Восток и Запад: встреча на Днепре 32 страница



Никита Хрущев был человеком в своем роде глубоко верующим. Он верил в неминуемую, закономерную победу коммунистического строя и в начале 1960-х годов публично заявил, что материально-техническую базу коммунизма заложат в течение двадцати лет. На марксистско-ленинистском жаргоне того времени это означало способность производить любые товары народного потребления, избавив СССР от хронического дефицита. Одобрили при Хрущеве и партийную программу с лозунгом “Нынешнее поколение советских людей будет жить при коммунизме”. Пропаганда новой религии, с твердо определенной теперь датой наступления рая на земле, шла рука об руку с борьбой против религий старых.
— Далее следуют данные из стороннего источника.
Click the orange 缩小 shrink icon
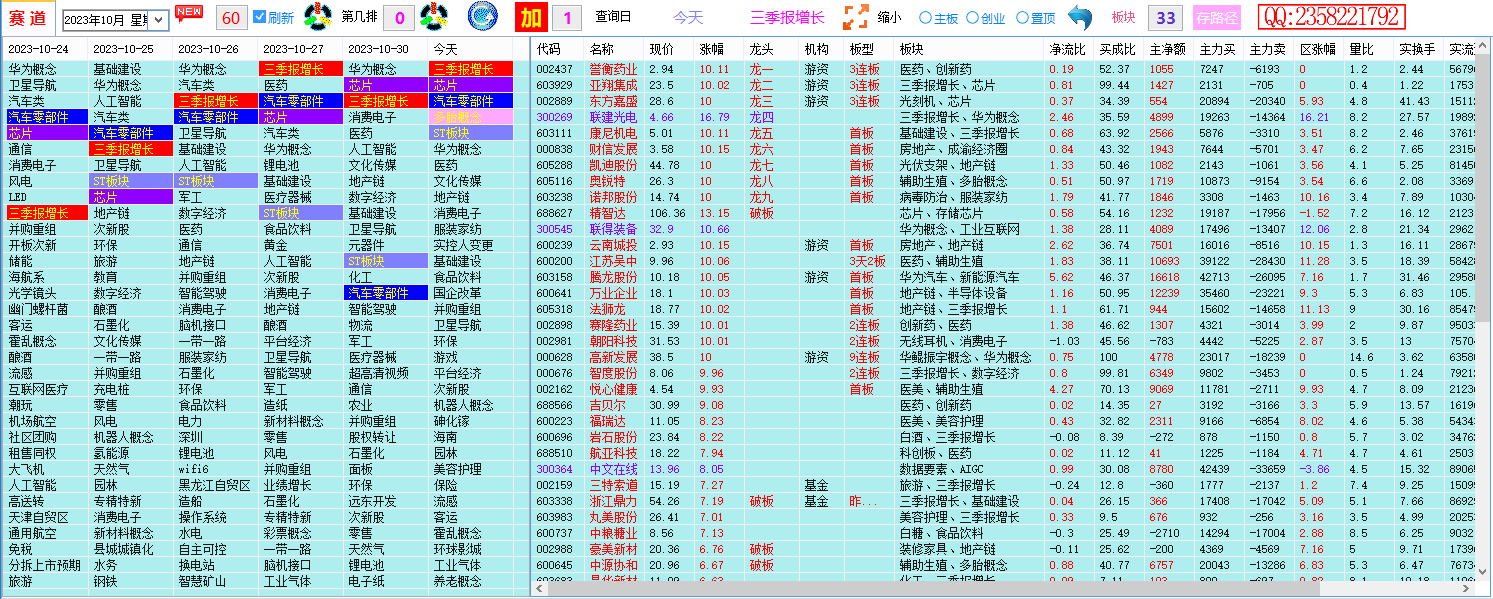Image resolution: width=1493 pixels, height=599 pixels. 855,17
Передышка для духовенства и прихожан во время позднего сталинизма сменилась новыми суровыми испытаниями. Хрущев якобы обещал показать по телевизору последнего попа до того, как на одной шестой части суши настанет коммунизм. В ходе второй (после 1920–1930-х годов) массовой антирелигиозной кампании закрыли тысячи церквей, мечетей, синагог и молельных домов. На Украине число православных храмов с 1960 по 1965 годы сократилось почти вполовину – с 8207 до 4565. Особенно тяжело пришлось юго-востоку. На западе Украины власти не спешили закрывать церкви, чтобы не толкнуть верующих, не так давно принявших православие, в объятья находившихся на нелегальном положении грекокатоликов.
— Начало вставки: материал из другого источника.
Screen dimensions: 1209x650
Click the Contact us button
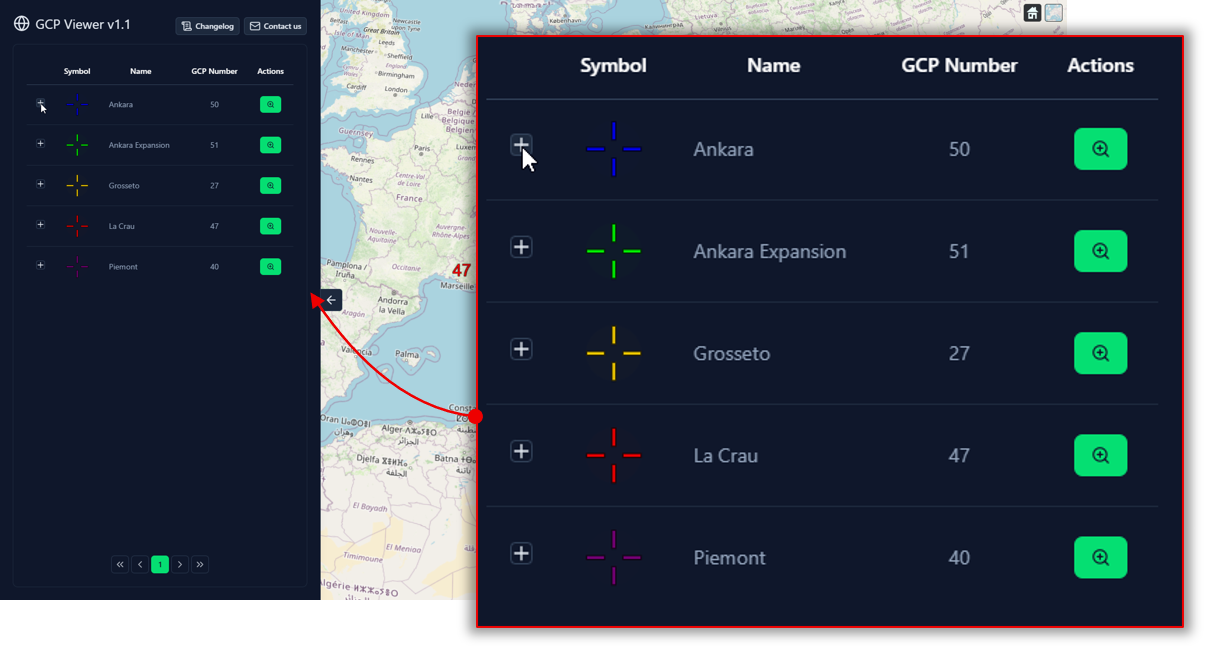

Наступление коммунизма в обозримом будущем многие и в то время воспринимали как нехитрый пропагандистский трюк. Но вот прекращение Большого террора, освобождение ряда категорий политзаключенных, публикация текстов, разоблачавших преступный культ личности (в том числе повести Александра Солженицына, узника ГУЛАГа с 1945 по 1953 год), создали более-менее либеральную атмосферу, названную “хрущевской оттепелью”. Украинцам вернули доступ к трудам целого поколения литераторов и художников, которых прятали от народа в годы позднего сталинизма. Среди них оказался прославленный кинорежиссер Александр Довженко, которому не мешали теперь выезжать из Москвы на Украину для работы. После нападок конца 1940-х – начала 1950-х годов вздохнули свободно Максим Рыльский и Владимир Сосюра. С их помощью на сцену выходит новое поколение украиноязычных поэтов – Иван Драч, Виталий Коротич, Лина Костенко и другие шестидесятники. Молодые творцы рвались на волю из тесных рамок соцреализма и официозной культуры.
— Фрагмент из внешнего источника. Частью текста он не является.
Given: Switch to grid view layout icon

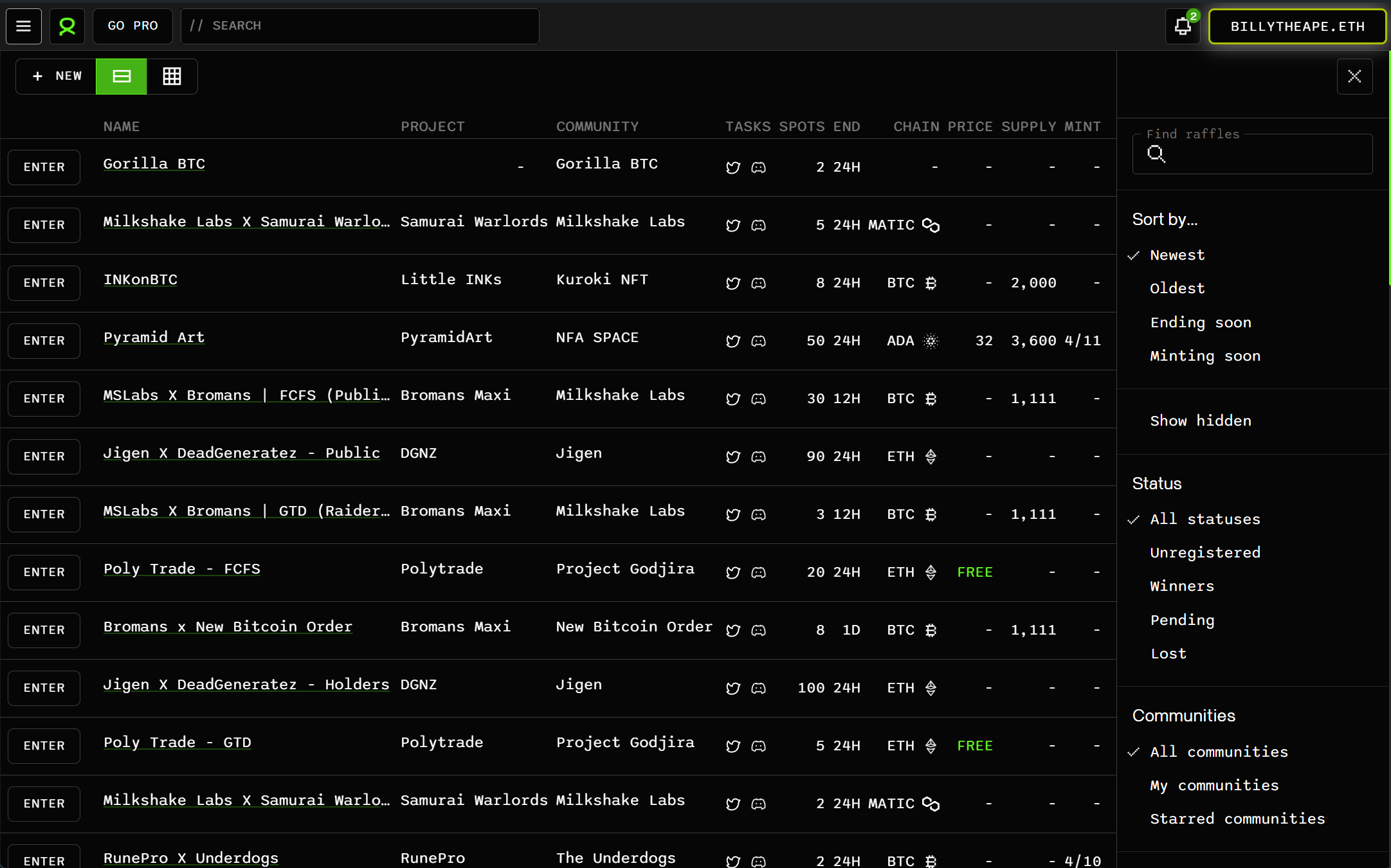Looking at the screenshot, I should [172, 77].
Новую линию партии ее растревоженным членам преподносили как “возвращение к ленинским нормам”. Среди прочего она подразумевала конец массовых репрессий и некоторую децентрализацию власти. Подобные перемены укрепили верхушку республик, автономий и областей, открыв украинским коммунистам множество новых перспектив. Образование в регионах советов народного хозяйства (еще один возрожденный институт 1920-х годов) позволило руководителям УССР получить рычаги управления более чем 90 % предприятий, расположенных в республике, и аграрной отраслью целиком. Они стали заметно самостоятельнее в отношениях с Москвой. С начала 1950-х годов местные чиновники правили Украиной, почти не боясь, что на их должность назначат кого-нибудь из Российской Федерации или другой республики. Складывались кланы, где положение каждого зависело от его (женщин в аппарате было совсем мало) личной преданности вышестоящему начальнику. Такие неформальные связи тянулись из Украины до самого Кремля. КПУ далеко опередила своих прочих “сестер”, достигнув невиданных ранее стабильности и пространства для маневра.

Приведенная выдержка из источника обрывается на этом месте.